▶ INSTRUKSI A:
Sebutkan semua hal yang dimohonkan bagi nelayan kepada Yang Maha Kuasa melalui upacara sedekah laut menurut kutipan tentang sedekah laut.
▶ INSTRUKSI B:
Berdasarkan kutipan tentang sedekah laut, tentukan apakah setiap pernyataan berikut sesuai dengan teks. Jawab ya atau tidak, lalu kutip kata-kata penentunya dengan tepat.
(i) Nyi Roro Kidul dianggap sebagai penguasa laut selatan.
(ii) Rangkaian acara sedekah laut di Sadeng sama sekali berbeda dengan yang dilaksanakan di Cilacap.
(iii) Sedekah laut merupakan upacara adat yang bersifat keagamaan.
▶ INSTRUKSI C:
Tuliskan ulang tanpa perubahan seluruh bagian kutipan tentang sedekah laut, mulai dari "Berdasarkan aspek agama" terus ke bawah sampai "penguasa laut selatan.".

▶ KUTIPAN TERPILIH:
-------------------------

Berdasarkan aspek agama sedekah Laut di pantai selatan Cilacap
mengandung makna religius. Upacara sedekah laut bagi masyarakat nelayan
Cilacap bermakna religius (spiritual), artinya upacara sedekah laut dianggap
sebagai wujud permohonan atau doa kepada Yang Maha Kuasa, supaya nelayan
tidak menjumpai banyak hambatan dalam melaut dan diberi keselamatan dengan
hasil tangkapan ikan yang berlimpah; selain itu juga merupakan perwujudan dari
rasa syukur masyarakat nelayan atas hasil tangkapan tahun-tahun sebelumnya yang
dipersembahkan pada Ratu Pantai Selatan (Nyi Roro Kidul) yang dianggap sebagai
penguasa laut selatan.
Berdasar kepada proses transfer knowledge ritual sedekah laut yang terjadi
pada masyarakat Sadeng, maka beberapa unsur ritual dan rangkaian acara di Sadeng
mirip dengan yang dilaksanakan di Cilacap. Karena itu dirasa penting untuk penulis
turut sedikit membahas ritual sedekah laut di Cilacap sebagai gambaran
pelaksanaan ritual sedekah laut di Sadeng.
Sedekah laut merupakan salah satu upacara adat yang bersifat keagamaan.

-------------------------

▶ BAHAN:
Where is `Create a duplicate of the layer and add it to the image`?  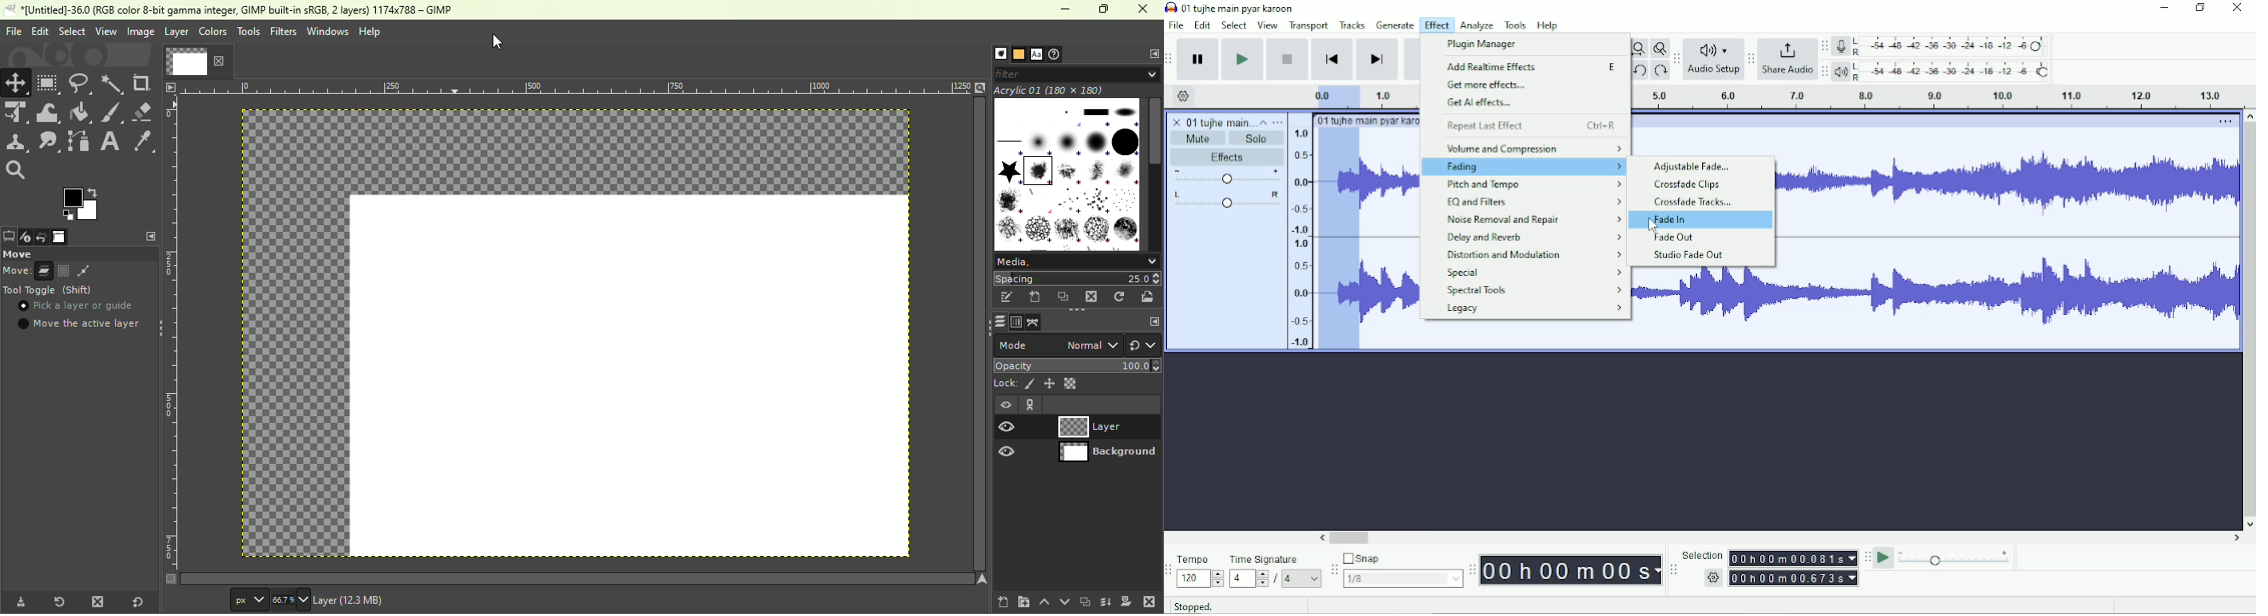 Create a duplicate of the layer and add it to the image is located at coordinates (1085, 601).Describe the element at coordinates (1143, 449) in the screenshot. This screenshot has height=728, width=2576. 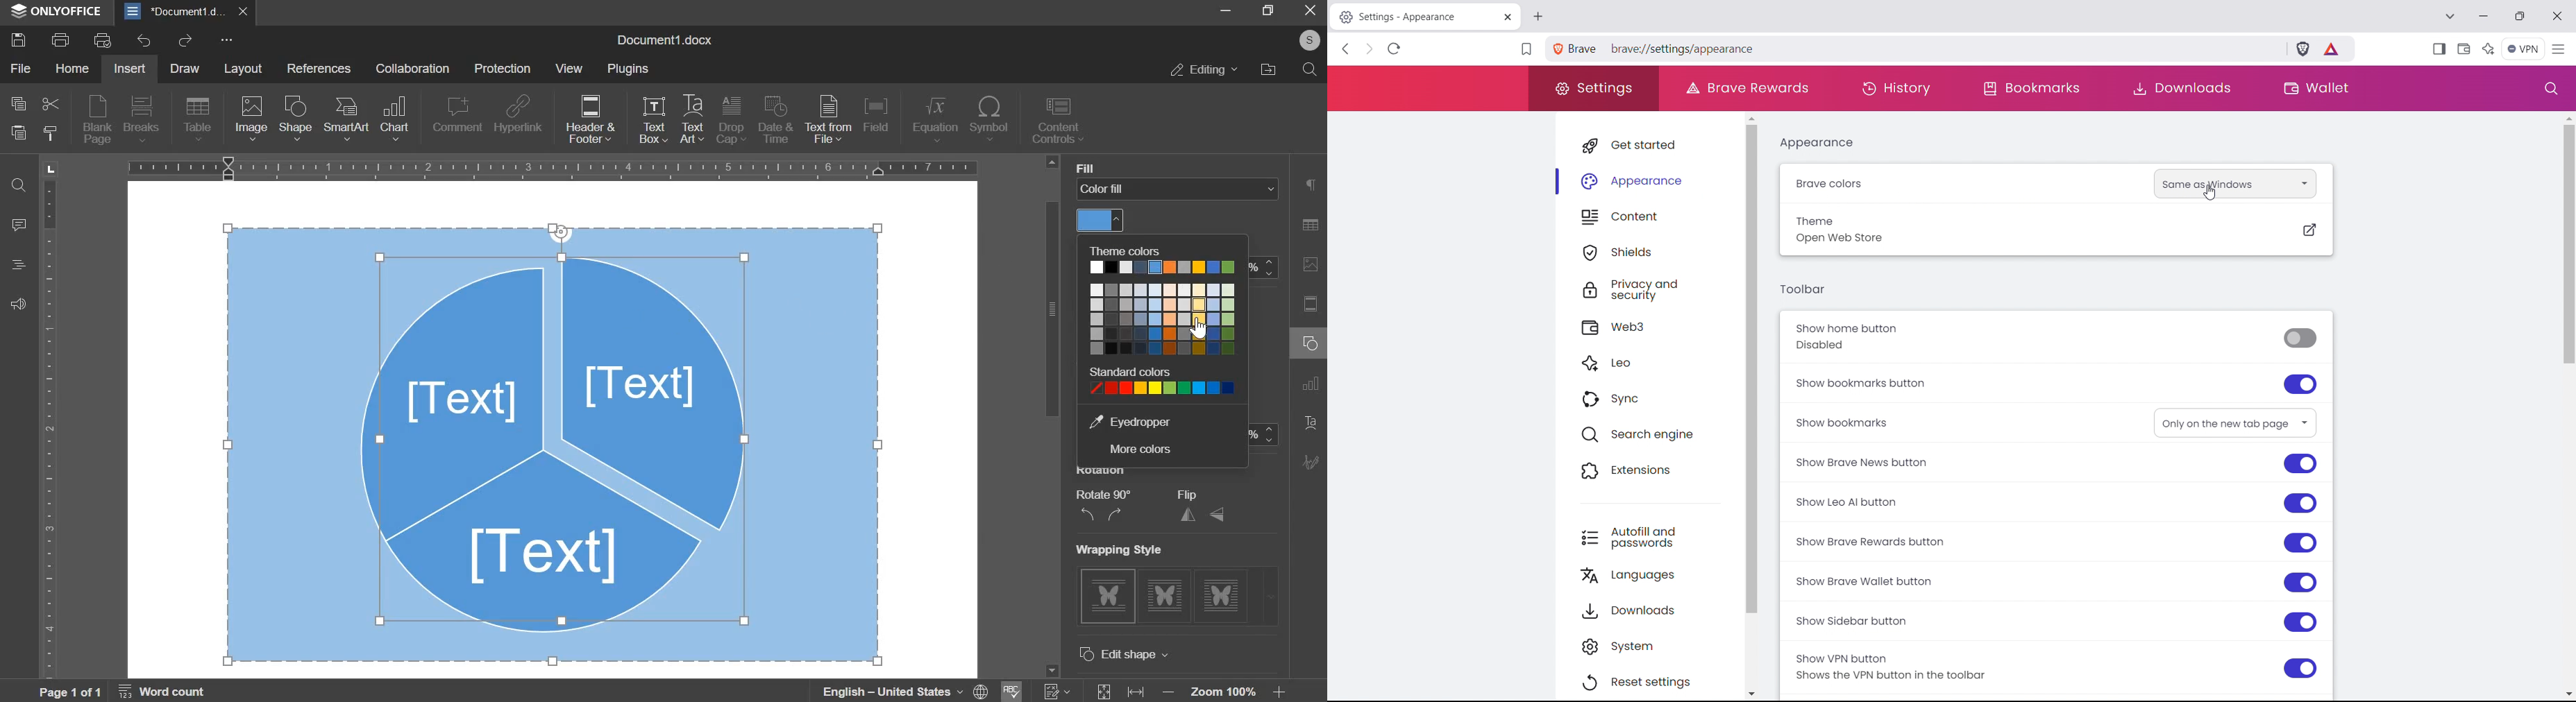
I see `more colors` at that location.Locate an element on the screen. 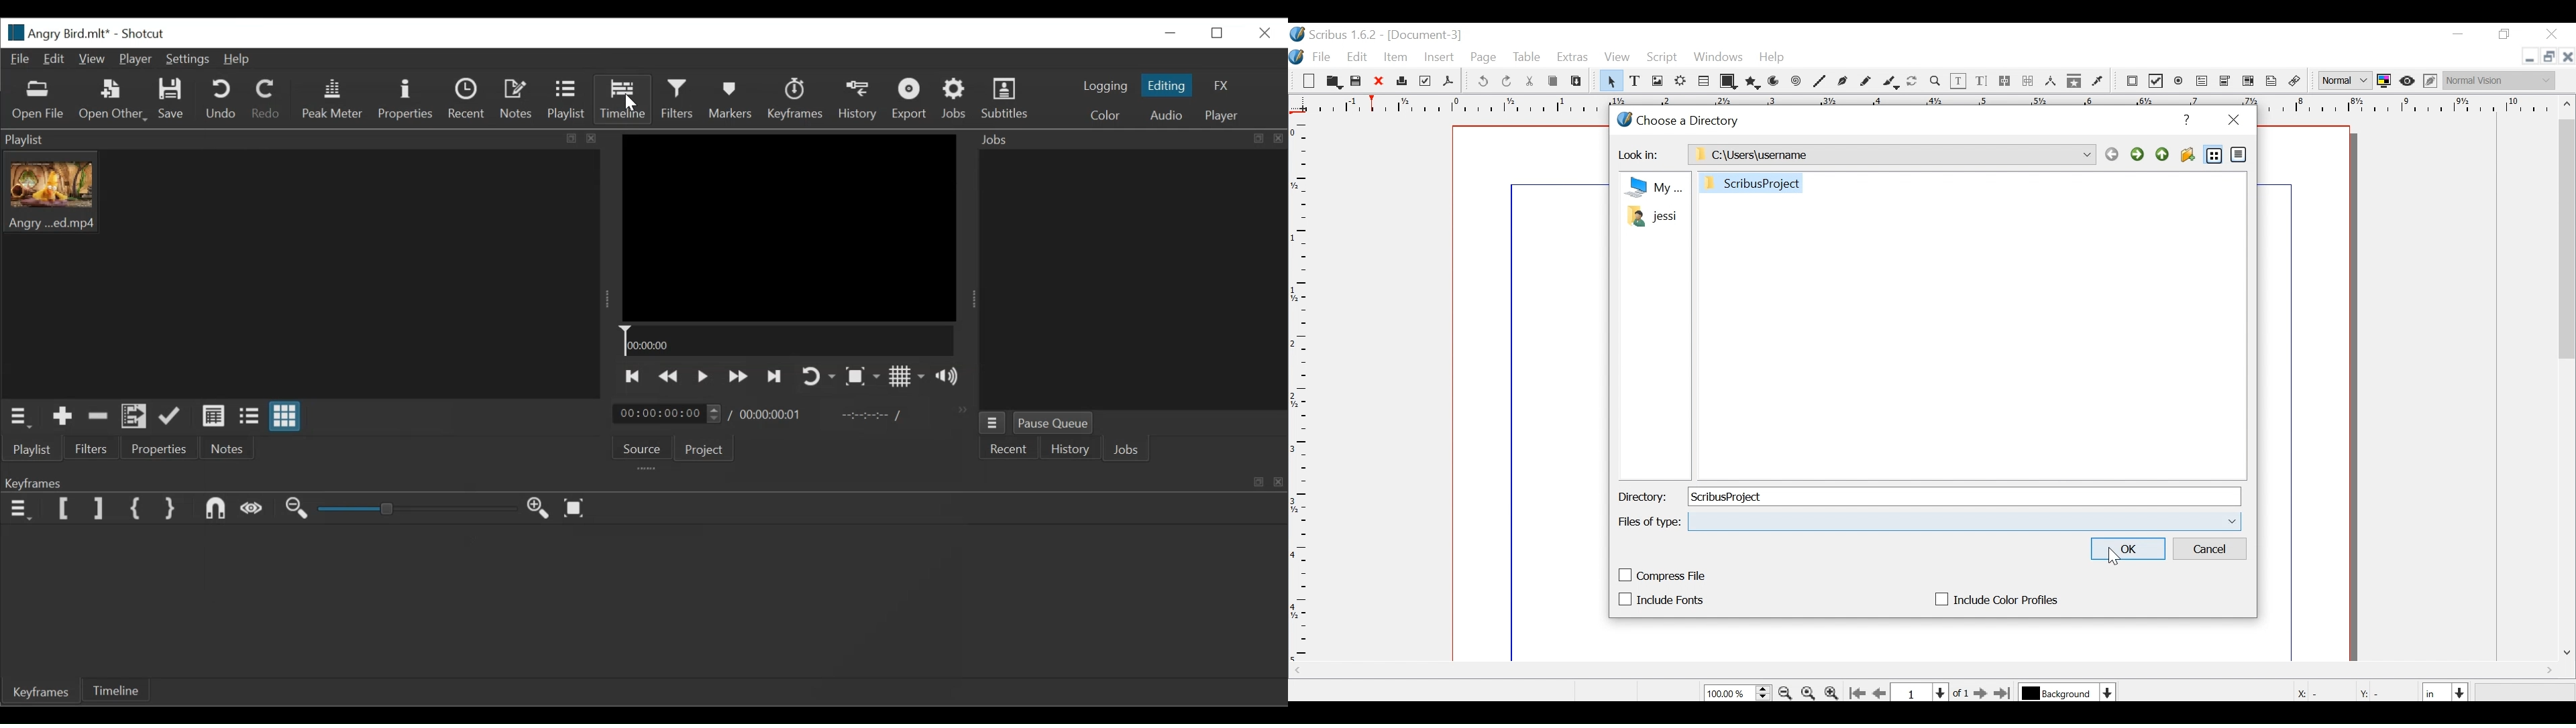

-------------------------

▶ HASIL A:
- Tidak menjumpai banyak hambatan dalam melaut
- Diberi keselamatan
- Hasil tangkapan ikan yang berlimpah

▶ HASIL B:
(i) Ya: "Ratu Pantai Selatan (Nyi Roro Kidul) yang dianggap sebagai penguasa laut selatan"
(ii) Tidak: "beberapa unsur ritual dan rangkaian acara di Sadeng mirip dengan yang dilaksanakan di Cilacap"
(iii) Ya: "Sedekah laut merupakan salah satu upacara adat yang bersifat keagamaan."

▶ HASIL C:
Berdasarkan aspek agama sedekah Laut di pantai selatan Cilacap
mengandung makna religius. Upacara sedekah laut bagi masyarakat nelayan
Cilacap bermakna religius (spiritual), artinya upacara sedekah laut dianggap
sebagai wujud permohonan atau doa kepada Yang Maha Kuasa, supaya nelayan
tidak menjumpai banyak hambatan dalam melaut dan diberi keselamatan dengan
hasil tangkapan ikan yang berlimpah; selain itu juga merupakan perwujudan dari
rasa syukur masyarakat nelayan atas hasil tangkapan tahun-tahun sebelumnya yang
dipersembahkan pada Ratu Pantai Selatan (Nyi Roro Kidul) yang dianggap sebagai
penguasa laut selatan.